◆ Aim of the exercise ◆
Write out an exact copy of the line containing "You are a GUI" and all lines that follow it in the data below, leaving out pictures.

◆ Given records ◆
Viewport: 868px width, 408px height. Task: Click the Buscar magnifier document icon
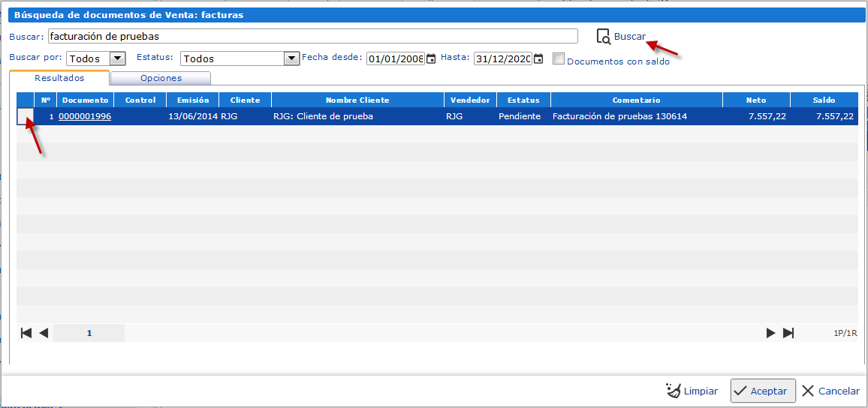[x=603, y=37]
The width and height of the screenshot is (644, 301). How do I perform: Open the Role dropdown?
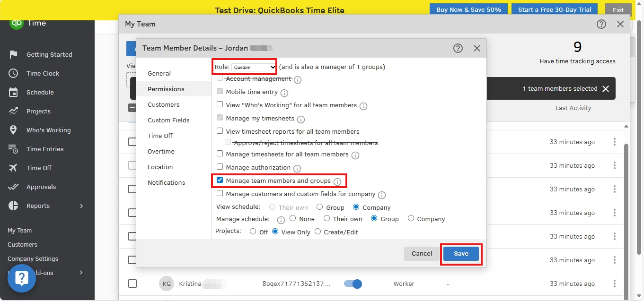pos(254,67)
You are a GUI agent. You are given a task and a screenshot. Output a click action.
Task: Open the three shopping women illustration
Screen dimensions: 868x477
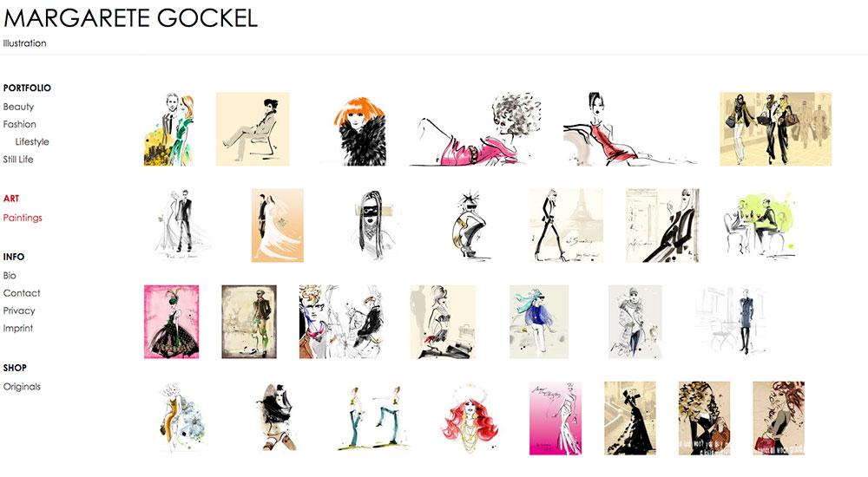(x=775, y=129)
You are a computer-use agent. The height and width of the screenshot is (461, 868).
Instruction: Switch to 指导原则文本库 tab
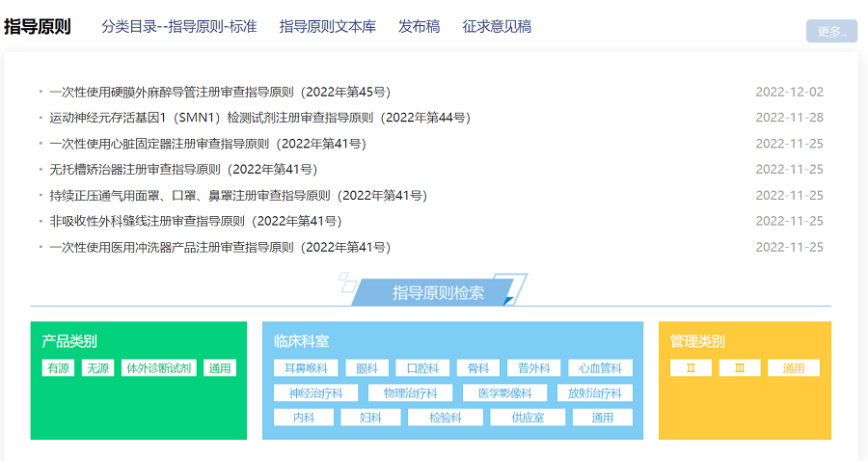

◆ Answer for the task ◆
You are a GUI agent. You are given a task and a screenshot. Output a click action.
Task: Open the three shopping women illustration
Screen dimensions: 868x477
(x=775, y=129)
You are a computer-use agent. The height and width of the screenshot is (461, 868).
Instruction: Switch to 指导原则文本库 tab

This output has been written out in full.